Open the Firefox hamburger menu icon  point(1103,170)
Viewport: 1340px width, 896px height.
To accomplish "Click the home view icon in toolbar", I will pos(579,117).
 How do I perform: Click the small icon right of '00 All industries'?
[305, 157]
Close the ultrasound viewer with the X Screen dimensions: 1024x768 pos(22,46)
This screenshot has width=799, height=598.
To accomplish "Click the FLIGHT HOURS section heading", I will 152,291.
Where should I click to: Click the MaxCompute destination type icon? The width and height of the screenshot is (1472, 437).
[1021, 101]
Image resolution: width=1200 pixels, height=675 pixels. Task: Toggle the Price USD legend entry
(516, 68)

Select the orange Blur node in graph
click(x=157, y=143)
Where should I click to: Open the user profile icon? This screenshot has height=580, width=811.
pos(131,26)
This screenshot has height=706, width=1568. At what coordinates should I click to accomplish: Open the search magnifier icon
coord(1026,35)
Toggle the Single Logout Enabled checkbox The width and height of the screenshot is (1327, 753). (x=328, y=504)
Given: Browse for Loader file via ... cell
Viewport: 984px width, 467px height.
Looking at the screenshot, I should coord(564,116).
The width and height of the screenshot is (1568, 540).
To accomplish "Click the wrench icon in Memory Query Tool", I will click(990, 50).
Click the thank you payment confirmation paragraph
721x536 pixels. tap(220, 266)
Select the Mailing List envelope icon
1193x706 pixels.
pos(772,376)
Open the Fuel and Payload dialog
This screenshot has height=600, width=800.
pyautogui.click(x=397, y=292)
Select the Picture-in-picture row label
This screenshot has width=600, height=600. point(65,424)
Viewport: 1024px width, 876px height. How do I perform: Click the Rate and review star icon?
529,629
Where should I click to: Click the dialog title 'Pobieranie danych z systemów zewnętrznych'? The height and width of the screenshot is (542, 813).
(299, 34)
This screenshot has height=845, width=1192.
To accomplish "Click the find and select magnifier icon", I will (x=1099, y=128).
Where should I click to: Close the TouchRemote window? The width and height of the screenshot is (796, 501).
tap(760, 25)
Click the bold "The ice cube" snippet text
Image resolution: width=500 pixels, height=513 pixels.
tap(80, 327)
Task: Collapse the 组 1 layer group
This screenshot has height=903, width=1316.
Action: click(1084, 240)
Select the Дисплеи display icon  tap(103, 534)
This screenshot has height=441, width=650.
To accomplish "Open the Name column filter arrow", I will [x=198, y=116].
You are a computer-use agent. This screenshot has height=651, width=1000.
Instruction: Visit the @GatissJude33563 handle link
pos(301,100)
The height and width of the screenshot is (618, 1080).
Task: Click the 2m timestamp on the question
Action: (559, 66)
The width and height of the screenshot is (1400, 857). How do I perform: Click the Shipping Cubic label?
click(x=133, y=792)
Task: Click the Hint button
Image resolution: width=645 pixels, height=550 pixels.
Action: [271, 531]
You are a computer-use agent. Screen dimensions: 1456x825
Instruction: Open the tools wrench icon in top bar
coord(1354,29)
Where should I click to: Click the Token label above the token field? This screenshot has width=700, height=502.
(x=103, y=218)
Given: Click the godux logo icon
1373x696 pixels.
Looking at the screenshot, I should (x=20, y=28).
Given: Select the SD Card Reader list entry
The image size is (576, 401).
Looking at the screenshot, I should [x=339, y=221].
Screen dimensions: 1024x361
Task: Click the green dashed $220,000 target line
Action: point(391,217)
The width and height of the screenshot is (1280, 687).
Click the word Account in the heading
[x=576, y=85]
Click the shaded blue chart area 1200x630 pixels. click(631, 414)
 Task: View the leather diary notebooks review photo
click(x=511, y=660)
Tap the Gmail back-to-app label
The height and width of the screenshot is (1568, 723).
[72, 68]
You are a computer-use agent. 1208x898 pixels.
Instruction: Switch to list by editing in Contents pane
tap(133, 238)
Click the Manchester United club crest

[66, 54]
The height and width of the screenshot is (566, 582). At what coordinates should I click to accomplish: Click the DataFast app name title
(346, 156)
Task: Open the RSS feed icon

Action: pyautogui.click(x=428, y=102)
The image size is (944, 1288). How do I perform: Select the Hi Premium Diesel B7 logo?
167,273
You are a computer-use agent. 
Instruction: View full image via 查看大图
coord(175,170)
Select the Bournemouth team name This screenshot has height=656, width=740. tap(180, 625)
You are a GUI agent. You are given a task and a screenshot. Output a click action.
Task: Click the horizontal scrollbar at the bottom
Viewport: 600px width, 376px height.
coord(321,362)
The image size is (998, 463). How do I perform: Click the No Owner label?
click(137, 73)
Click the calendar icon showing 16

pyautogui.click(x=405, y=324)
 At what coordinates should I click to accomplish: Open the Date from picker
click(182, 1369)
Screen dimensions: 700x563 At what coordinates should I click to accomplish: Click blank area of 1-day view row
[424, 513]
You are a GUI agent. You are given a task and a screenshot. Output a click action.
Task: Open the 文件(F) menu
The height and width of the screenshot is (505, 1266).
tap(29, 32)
========================================================================
▶ What is required
Copy every line of the material exactly, keeping all of it.

▶ Solved exercise
Open the Firefox hamburger menu icon  point(1103,170)
Viewport: 1340px width, 896px height.
To accomplish "Click the home view icon in toolbar", I will pos(579,117).
 How do I perform: Click the small icon right of '00 All industries'?
[305, 157]
Close the ultrasound viewer with the X Screen dimensions: 1024x768 pos(22,46)
This screenshot has width=799, height=598.
To accomplish "Click the FLIGHT HOURS section heading", I will 152,291.
Where should I click to: Click the MaxCompute destination type icon? The width and height of the screenshot is (1472, 437).
[1021, 101]
Image resolution: width=1200 pixels, height=675 pixels. Task: Toggle the Price USD legend entry
(516, 68)

Select the orange Blur node in graph
click(x=157, y=143)
Where should I click to: Open the user profile icon? This screenshot has height=580, width=811.
pos(131,26)
This screenshot has height=706, width=1568. At what coordinates should I click to accomplish: Open the search magnifier icon
coord(1026,35)
Toggle the Single Logout Enabled checkbox The width and height of the screenshot is (1327, 753). (x=328, y=504)
Given: Browse for Loader file via ... cell
Viewport: 984px width, 467px height.
Looking at the screenshot, I should coord(564,116).
The width and height of the screenshot is (1568, 540).
To accomplish "Click the wrench icon in Memory Query Tool", I will click(990, 50).
Click the thank you payment confirmation paragraph
721x536 pixels. tap(220, 266)
Select the Mailing List envelope icon
1193x706 pixels.
pos(772,376)
Open the Fuel and Payload dialog
This screenshot has height=600, width=800.
pyautogui.click(x=397, y=292)
Select the Picture-in-picture row label
This screenshot has width=600, height=600. point(65,424)
Viewport: 1024px width, 876px height. How do I perform: Click the Rate and review star icon?
529,629
Where should I click to: Click the dialog title 'Pobieranie danych z systemów zewnętrznych'? The height and width of the screenshot is (542, 813).
(299, 34)
This screenshot has height=845, width=1192.
To accomplish "Click the find and select magnifier icon", I will (x=1099, y=128).
Where should I click to: Close the TouchRemote window? The width and height of the screenshot is (796, 501).
tap(760, 25)
Click the bold "The ice cube" snippet text
Image resolution: width=500 pixels, height=513 pixels.
tap(80, 327)
Task: Collapse the 组 1 layer group
This screenshot has height=903, width=1316.
Action: click(1084, 240)
Select the Дисплеи display icon  tap(103, 534)
This screenshot has height=441, width=650.
To accomplish "Open the Name column filter arrow", I will [x=198, y=116].
You are a computer-use agent. This screenshot has height=651, width=1000.
Instruction: Visit the @GatissJude33563 handle link
pos(301,100)
The height and width of the screenshot is (618, 1080).
Task: Click the 2m timestamp on the question
Action: (559, 66)
The width and height of the screenshot is (1400, 857). How do I perform: Click the Shipping Cubic label?
click(x=133, y=792)
Task: Click the Hint button
Image resolution: width=645 pixels, height=550 pixels.
Action: [271, 531]
You are a computer-use agent. Screen dimensions: 1456x825
Instruction: Open the tools wrench icon in top bar
coord(1354,29)
Where should I click to: Click the Token label above the token field? This screenshot has width=700, height=502.
(x=103, y=218)
Given: Click the godux logo icon
1373x696 pixels.
Looking at the screenshot, I should (x=20, y=28).
Given: Select the SD Card Reader list entry
The image size is (576, 401).
Looking at the screenshot, I should [x=339, y=221].
Screen dimensions: 1024x361
Task: Click the green dashed $220,000 target line
Action: point(391,217)
The width and height of the screenshot is (1280, 687).
Click the word Account in the heading
[x=576, y=85]
Click the shaded blue chart area 1200x630 pixels. click(631, 414)
 Task: View the leather diary notebooks review photo
click(x=511, y=660)
Tap the Gmail back-to-app label
The height and width of the screenshot is (1568, 723).
[72, 68]
You are a computer-use agent. 1208x898 pixels.
Instruction: Switch to list by editing in Contents pane
tap(133, 238)
Click the Manchester United club crest

[66, 54]
The height and width of the screenshot is (566, 582). At what coordinates should I click to accomplish: Click the DataFast app name title
(346, 156)
Task: Open the RSS feed icon

Action: pyautogui.click(x=428, y=102)
The image size is (944, 1288). How do I perform: Select the Hi Premium Diesel B7 logo?
167,273
You are a computer-use agent. 
Instruction: View full image via 查看大图
coord(175,170)
Select the Bournemouth team name This screenshot has height=656, width=740. tap(180, 625)
You are a GUI agent. You are given a task and a screenshot. Output a click action.
Task: Click the horizontal scrollbar at the bottom
Viewport: 600px width, 376px height.
coord(321,362)
The image size is (998, 463). How do I perform: Click the No Owner label?
click(137, 73)
Click the calendar icon showing 16

pyautogui.click(x=405, y=324)
 At what coordinates should I click to accomplish: Open the Date from picker
click(182, 1369)
Screen dimensions: 700x563 At what coordinates should I click to accomplish: Click blank area of 1-day view row
[424, 513]
You are a GUI agent. You are given a task and a screenshot. Output a click action.
Task: Open the 文件(F) menu
The height and width of the screenshot is (505, 1266).
tap(29, 32)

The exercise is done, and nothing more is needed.